Start of Data for review

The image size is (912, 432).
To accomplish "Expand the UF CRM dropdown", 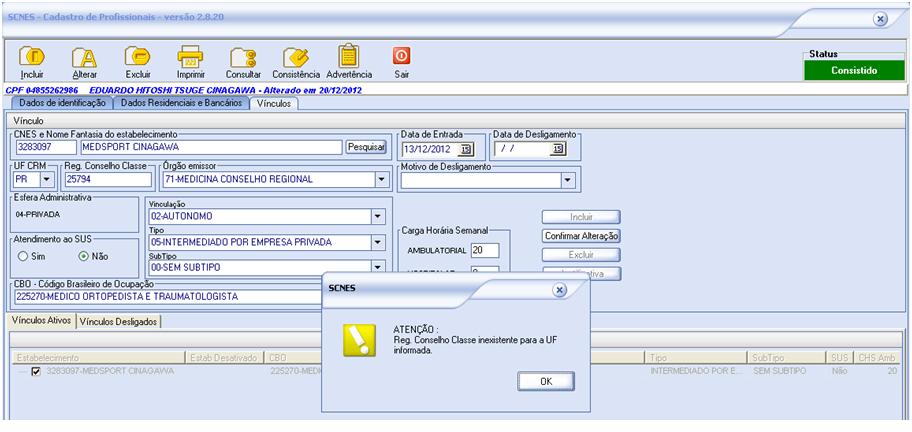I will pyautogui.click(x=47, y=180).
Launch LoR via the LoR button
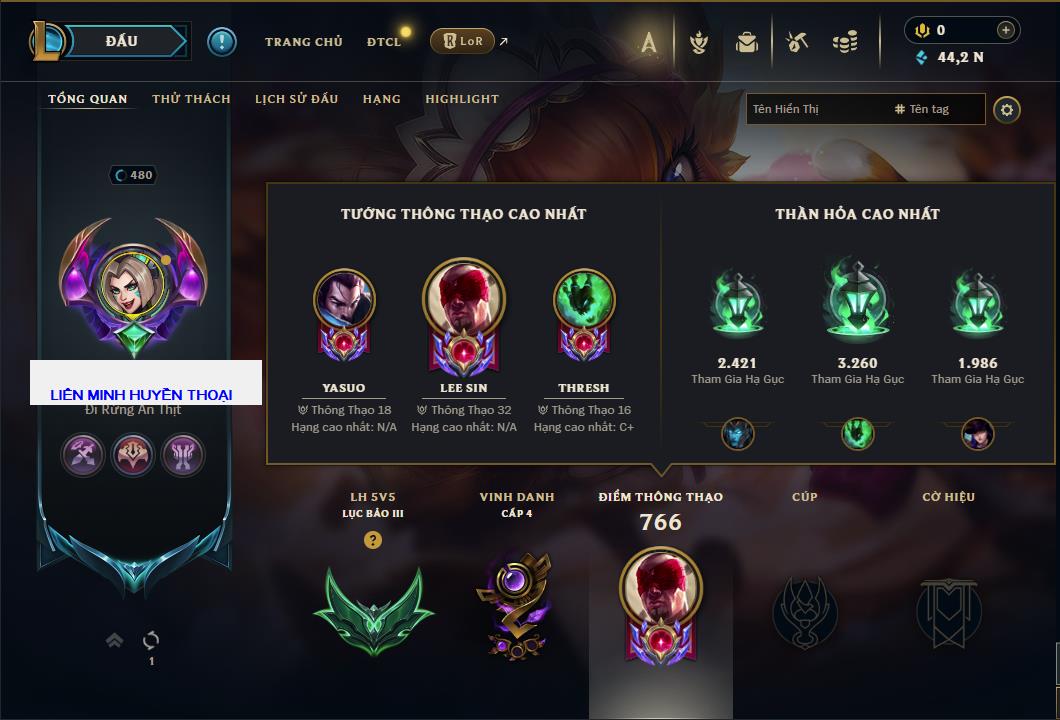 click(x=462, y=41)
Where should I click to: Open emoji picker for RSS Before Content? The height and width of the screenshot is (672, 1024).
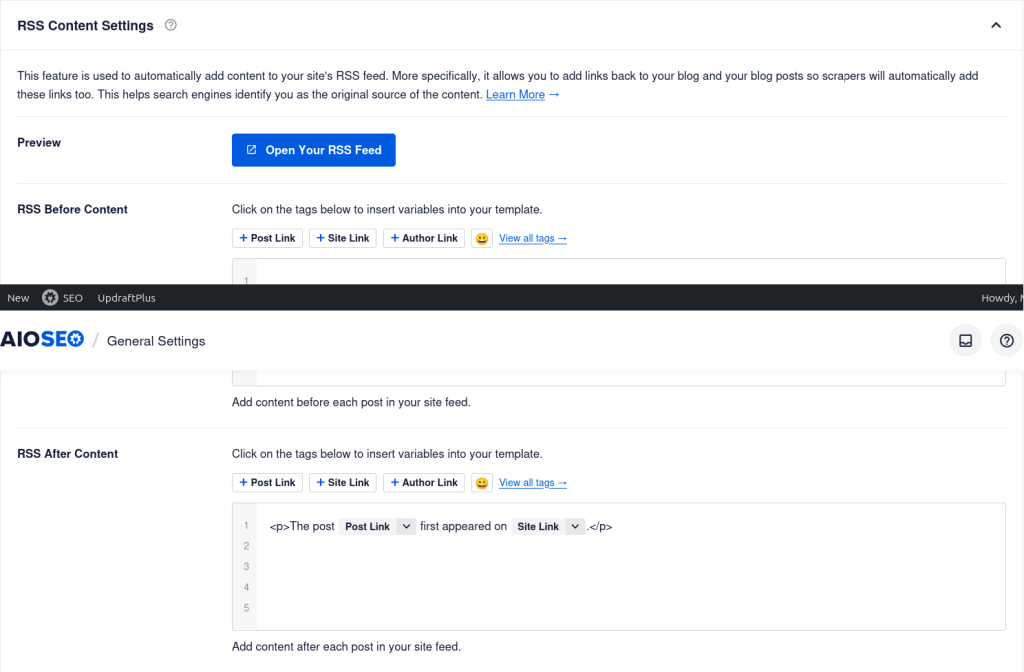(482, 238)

End of Data for review

What the task requires: Reproduce exactly, with nothing added, the lines from the line with "Where should I" through the end of the entries above; pictures are to be left out.

Finished exercise:
Where should I click to: Open emoji picker for RSS Before Content? The height and width of the screenshot is (672, 1024).
(482, 238)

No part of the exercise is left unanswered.